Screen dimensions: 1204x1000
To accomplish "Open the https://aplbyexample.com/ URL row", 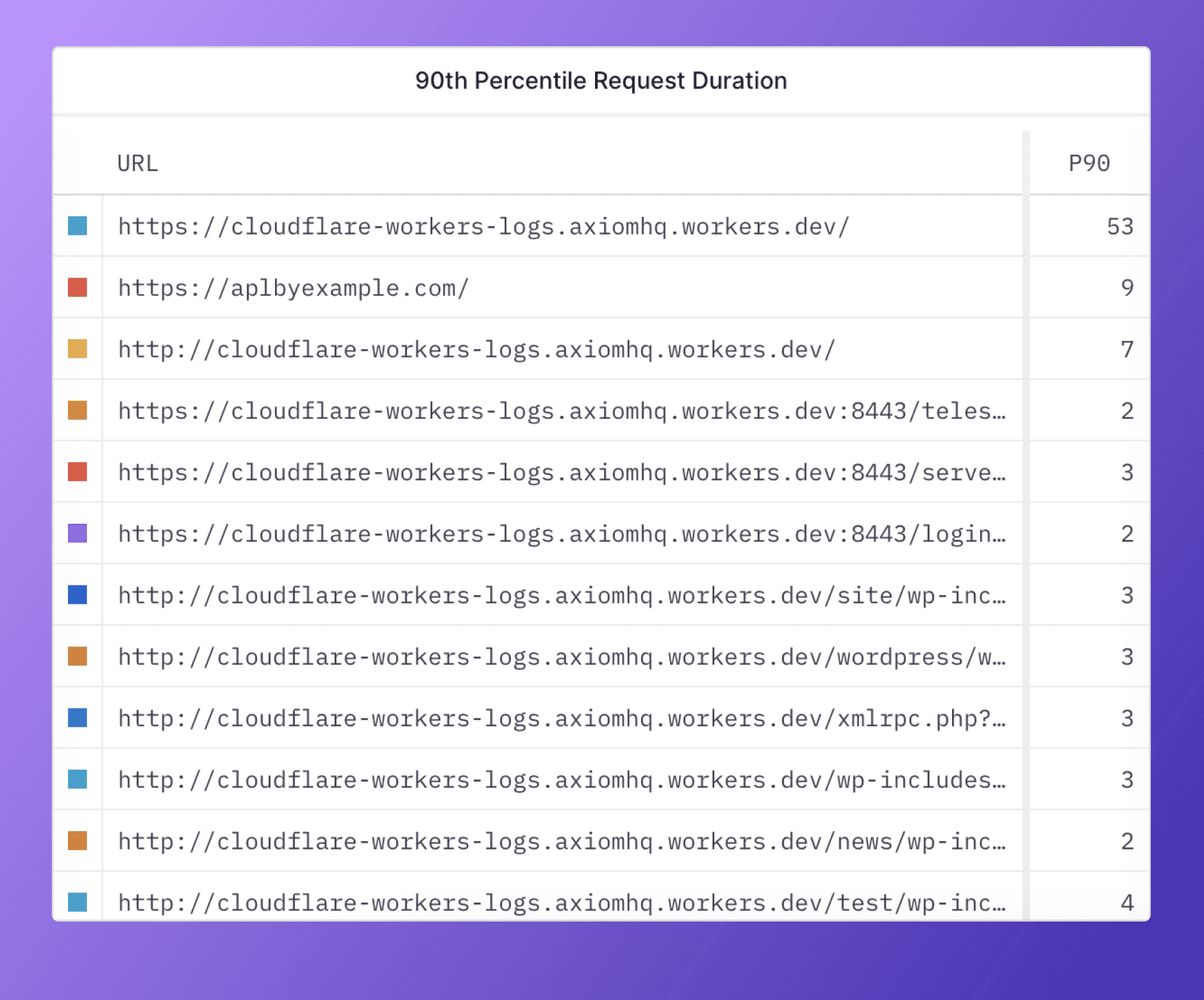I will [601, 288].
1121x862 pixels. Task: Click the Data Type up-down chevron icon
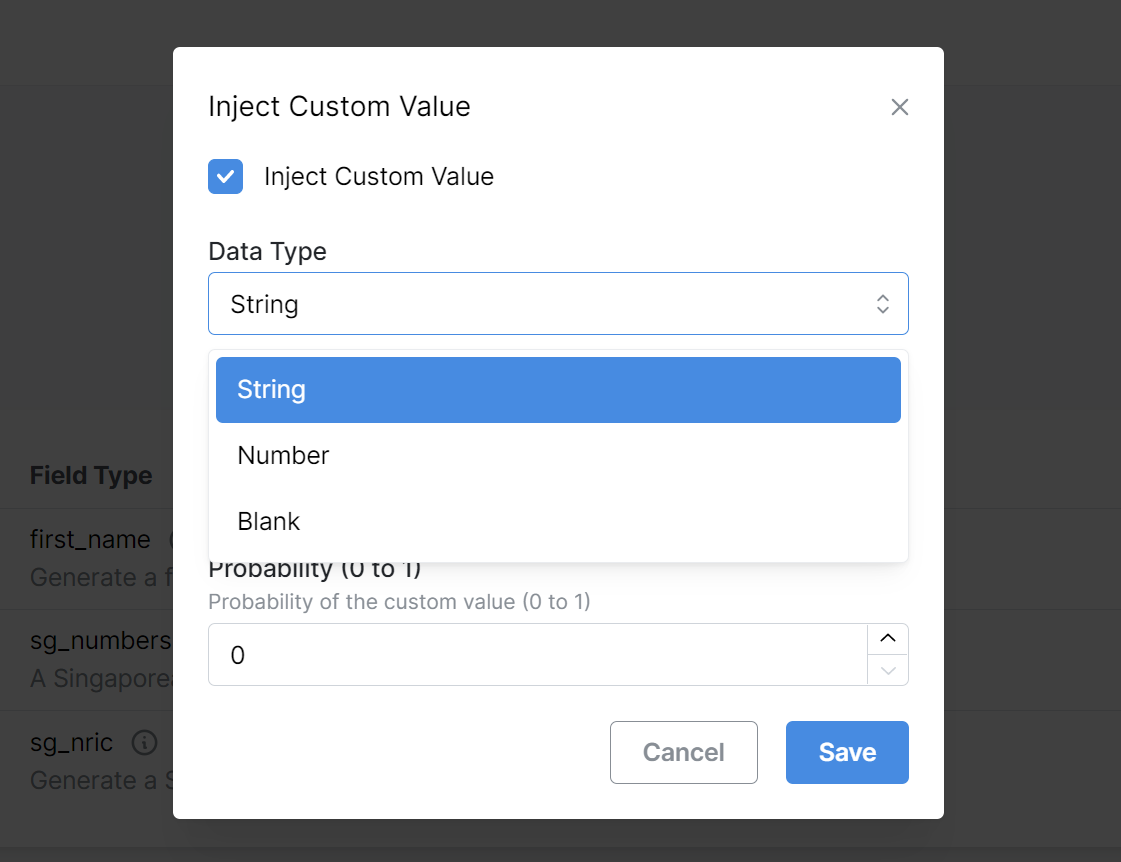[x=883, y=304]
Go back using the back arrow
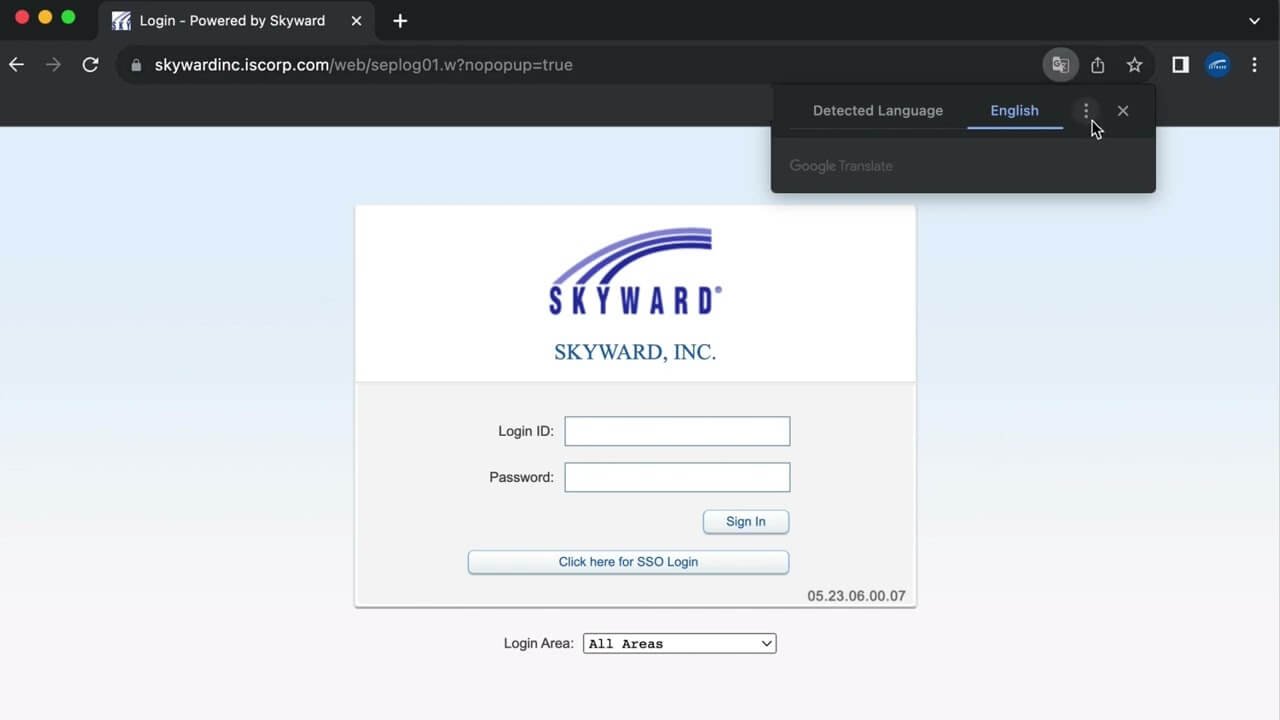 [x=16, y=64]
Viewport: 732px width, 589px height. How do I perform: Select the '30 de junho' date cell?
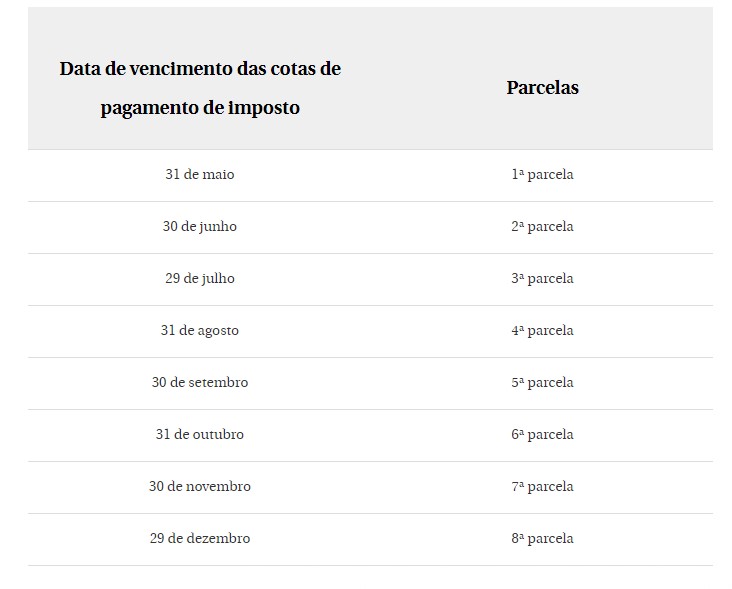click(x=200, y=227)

▶ Prompt
Copy word for word the stretch of the material from the line containing "Viewport: 732px width, 589px" through the end, leaving out the pictures.

▶ Written reply
Viewport: 732px width, 589px height. How do I perform: Select the '30 de junho' date cell?
click(x=200, y=227)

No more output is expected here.